The book, Englander said in a recent interview, was a long time coming. It grew out of his “heartbreak” over the failure of the Middle East peace process, and the urgency to highlight a “painful, historical cycle we need to break,” said Englander, who will be in the Bay Area for events next week.
How did a nice yeshiva boy from Long Island, who was groomed for a job as an accountant and was told that his college options were to live at home and attend either Queens College or Yeshiva University, deviate so far from expectations?
“My rebellion was to study literature,” he said. Englander attended SUNY Binghamton in upstate New York — against his family’s expressed wishes. When he’d asked if he could go away to college, he said, the answer was “absolutely not.”
“I said, ‘See you later.’ ”
At Binghamton, Englander studied with poet and novelist Liz Rosenberg, who had been married to one of Englander’s literary heroes, John Gardner, who had also taught at the school.
It was a pivotal time for Englander. “It was a perfect school for me,” he said. “There was a family of great writers, and the literature and creative writing departments were very special to me.”
But it was more than a nurturing academic environment at Binghamton (which recently awarded him an honorary degree) that changed Englander’s notion of who he might be. He spent his junior year in Israel, where he “came out” as a non-Orthodox Jew.
Up to that point, Englander said, he lived in “a complete Orthodox universe … a whole world. And I was unhappy. I had a weird inkling that this was not a good fit.”
Likening the experience to a gay person’s vain attempts to fit into a heteronormative paradigm, Englander said he didn’t know how to go about finding a comfort zone where he could be himself. Ironically, he said, he discovered it in Israel, where many others have gone on to adopt a more traditional form of Judaism — and where he shed himself of it.
“It was mind-boggling,” he said, to learn that Israeli Jews expressed their Jewishness in a seemingly infinite variety of ways. “These were new ideas” and completely liberating. “I became so happy.”
After college, Englander returned to New York, where he made ends meet at low-end jobs and wrote stories. A serendipitous introduction to the late book editor Deborah Brodie, the mother of a friend, proved transformative. “She changed my life,” said Englander. “She’d make me dinner and I’d bring over a draft of my writing” for her to review.
On the strength of what Englander calls his “first adult story,” “The Twenty-Seventh Man,” Brodie encouraged him to apply to the Iowa Writers’ Workshop, perhaps the most venerated graduate program in writing in the U.S.

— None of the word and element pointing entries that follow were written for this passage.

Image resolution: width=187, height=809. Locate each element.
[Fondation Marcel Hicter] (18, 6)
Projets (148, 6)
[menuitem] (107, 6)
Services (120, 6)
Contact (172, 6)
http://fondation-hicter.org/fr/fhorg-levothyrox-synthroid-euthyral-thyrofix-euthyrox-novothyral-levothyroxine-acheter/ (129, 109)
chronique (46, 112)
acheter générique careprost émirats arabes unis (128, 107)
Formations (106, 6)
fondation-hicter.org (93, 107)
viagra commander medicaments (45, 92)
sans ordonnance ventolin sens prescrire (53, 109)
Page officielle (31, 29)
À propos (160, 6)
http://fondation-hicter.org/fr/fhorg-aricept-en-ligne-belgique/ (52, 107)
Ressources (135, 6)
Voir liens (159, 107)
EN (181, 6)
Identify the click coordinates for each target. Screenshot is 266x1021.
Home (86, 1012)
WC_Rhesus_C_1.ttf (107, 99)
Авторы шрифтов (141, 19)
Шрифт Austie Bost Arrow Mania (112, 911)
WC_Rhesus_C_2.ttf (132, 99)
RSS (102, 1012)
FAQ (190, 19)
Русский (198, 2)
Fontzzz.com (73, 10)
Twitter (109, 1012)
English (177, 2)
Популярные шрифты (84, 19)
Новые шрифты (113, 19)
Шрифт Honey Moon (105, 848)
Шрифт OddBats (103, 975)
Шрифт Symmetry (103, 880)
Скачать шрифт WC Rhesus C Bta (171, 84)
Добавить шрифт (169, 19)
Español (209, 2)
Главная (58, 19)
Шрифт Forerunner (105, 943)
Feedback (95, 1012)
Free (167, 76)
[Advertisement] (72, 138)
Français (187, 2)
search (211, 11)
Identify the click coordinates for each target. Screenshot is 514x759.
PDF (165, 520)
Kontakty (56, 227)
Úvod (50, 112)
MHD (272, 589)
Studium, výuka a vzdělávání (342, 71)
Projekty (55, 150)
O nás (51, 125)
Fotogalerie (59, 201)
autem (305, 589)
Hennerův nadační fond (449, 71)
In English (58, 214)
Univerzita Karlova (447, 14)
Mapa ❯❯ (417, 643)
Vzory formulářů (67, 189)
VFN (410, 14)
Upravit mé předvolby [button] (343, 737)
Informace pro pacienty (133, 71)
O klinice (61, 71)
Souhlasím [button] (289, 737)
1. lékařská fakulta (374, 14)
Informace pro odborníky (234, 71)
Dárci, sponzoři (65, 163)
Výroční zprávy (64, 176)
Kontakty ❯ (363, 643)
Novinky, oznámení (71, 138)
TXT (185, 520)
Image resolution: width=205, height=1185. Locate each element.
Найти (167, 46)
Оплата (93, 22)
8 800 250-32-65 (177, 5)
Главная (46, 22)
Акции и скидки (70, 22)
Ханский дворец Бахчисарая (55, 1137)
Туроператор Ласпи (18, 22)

“The Twenty-Seventh Man,” which reimagines the Night of the Murdered Poets — the 1952 Stalin-ordered execution of writers who had been part of the Soviet Jewish Anti-Fascist Committee — earned him a coveted place at Iowa and later served as the anchor of his 1999 debut short story collection, “For the Relief of Unbearable Urges,” which won him two prestigious literary awards and transformed him into a literary luminary.
Englander subsequently turned the “The Twenty-Seventh Man” into a play, and he went on to publish another highly touted short story collection, “What We Talk About When We Talk About Anne Frank,” as well as the much-praised novel “The Ministry of Special Cases.”
Englander is now well ensconced in the literary scene of Brooklyn, where he lives with his wife, Rachel Silver, and their 2-year-old daughter. He teaches at NYU, where he is a visiting professor and distinguished writer-in-residence, and he remains a keen observer of the intersections of politics, history and Jewish life.
Most recently, Englander has become an outspoken critic of ultra-right-wing nationalist groups in the United States. In a New York Times op-ed last month, “What Jewish Children Learned in Charlottesville,” he movingly wrote of the anti-Semitism he faced as a child.
Though he no longer dons a skullcap, Englander said, “I am wearing 10 yarmulkes high” in solidarity with those who face bigotry and oppression.